The Valley fire destroyed an apartment complex in Middletown, Calif., on Sunday.

The Valley fire destroyed an apartment complex in Middletown, Calif., on Sunday.

(Marcus Yam / Los Angeles Times)

Barbara McWilliams walked very slowly because of advanced multiple sclerosis. But the pace allowed the former special education teacher to use her “eagle eye” to take in the world’s majesty, her caretaker recalled on Monday.

The 72-year-old McWilliams, who had no vehicle and could not have driven one, died in her Lake County home on Cobb Mountain over the weekend, becoming the first reported fatality of the fast-moving Valley fire and raising questions about evacuation efforts.

The Sheriff’s Department issued a statement saying deputies responded to the area 22 minutes after receiving a call about her Saturday at 7:12 p.m., but they were unable to reach the home because the subdivision “had already been engulfed by flames.”
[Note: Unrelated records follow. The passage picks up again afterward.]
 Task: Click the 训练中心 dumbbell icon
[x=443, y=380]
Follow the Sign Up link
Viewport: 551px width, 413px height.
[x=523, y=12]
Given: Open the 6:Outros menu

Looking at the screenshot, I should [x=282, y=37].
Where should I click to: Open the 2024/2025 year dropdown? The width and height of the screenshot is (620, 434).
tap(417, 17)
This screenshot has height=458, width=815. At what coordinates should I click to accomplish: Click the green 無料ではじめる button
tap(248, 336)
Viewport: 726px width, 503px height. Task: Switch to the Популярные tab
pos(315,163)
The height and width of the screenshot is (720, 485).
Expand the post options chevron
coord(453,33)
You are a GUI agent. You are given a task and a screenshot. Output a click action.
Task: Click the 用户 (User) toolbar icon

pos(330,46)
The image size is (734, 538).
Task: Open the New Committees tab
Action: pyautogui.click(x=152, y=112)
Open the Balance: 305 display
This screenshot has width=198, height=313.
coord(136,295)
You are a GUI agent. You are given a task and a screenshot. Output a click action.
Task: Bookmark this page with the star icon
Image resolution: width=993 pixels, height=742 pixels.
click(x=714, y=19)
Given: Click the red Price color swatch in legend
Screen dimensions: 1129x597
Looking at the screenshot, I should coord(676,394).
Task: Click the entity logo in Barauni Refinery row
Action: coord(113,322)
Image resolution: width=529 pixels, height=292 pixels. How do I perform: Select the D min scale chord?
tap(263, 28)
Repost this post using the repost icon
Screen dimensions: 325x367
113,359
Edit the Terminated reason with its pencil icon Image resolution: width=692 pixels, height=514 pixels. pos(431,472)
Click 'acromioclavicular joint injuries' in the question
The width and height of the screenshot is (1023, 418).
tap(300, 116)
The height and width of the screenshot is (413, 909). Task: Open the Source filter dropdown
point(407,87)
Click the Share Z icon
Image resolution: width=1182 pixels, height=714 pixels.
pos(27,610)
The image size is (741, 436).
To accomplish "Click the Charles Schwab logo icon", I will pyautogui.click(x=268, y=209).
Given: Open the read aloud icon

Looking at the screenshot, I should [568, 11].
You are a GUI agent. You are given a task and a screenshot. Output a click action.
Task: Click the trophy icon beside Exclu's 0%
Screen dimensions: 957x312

Jennifer Hittson, 30, who had worked for McWilliams for the last five months — cleaning the home on a remote wooded property, cutting McWilliams’ hair, chopping her vegetables — tells a different story.

It is one of growing frustration and despair as she begged officials to get the woman she had come to admire greatly, but was told by both deputies and officials with the state Department of Forestry and Fire Protection that they did not have the time to assist.

“More should have been done,” said Hittson, of Kelseyville. “She was disabled. I knew she was in the house. She didn’t have family or friends [nearby]. If they had just listened to me better....”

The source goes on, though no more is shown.